Exercise requirements –
(1) List every software tool that the piPipes RNA-seq page names.
(2) According to the piPipes RNA-seq page, what kind of reads does the pipeline use to analyze gene and transposon abundance?

Excerpt to read –
····················
RNA seq

piPipes RNA-seq pipeline

This document explains how to run the piPipes RNA-seq pipeline and how to interpret the output.

This pipeline provides analysis on genes and transposons abundance at the transcriptome level using paired-end RNA-seq reads generated by Next Generation Sequencing.

The RNA-seq pipeline contains two modes: single-sample mode and dual-sample mode.

Note: this pipeline can also be utilized for general gene quantification.

Example 1. Run single RNA-seq library

Install the mouse mm9 genome, if you haven't done so

# require internet access
piPipes install -g mm9

Download RNA-seq sample data from NCBI SRA

# use fastq-dump from SRATools (http://www.ncbi.nlm.nih.gov/Traces/sra/?view=software)
····················
Information shown –
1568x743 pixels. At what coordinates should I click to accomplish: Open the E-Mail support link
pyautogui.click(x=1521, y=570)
····················
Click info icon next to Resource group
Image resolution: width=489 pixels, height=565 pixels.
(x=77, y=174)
····················
List of answers –
(1) piPipes, fastq-dump, SRATools

(2) Paired-end RNA-seq reads generated by Next Generation Sequencing.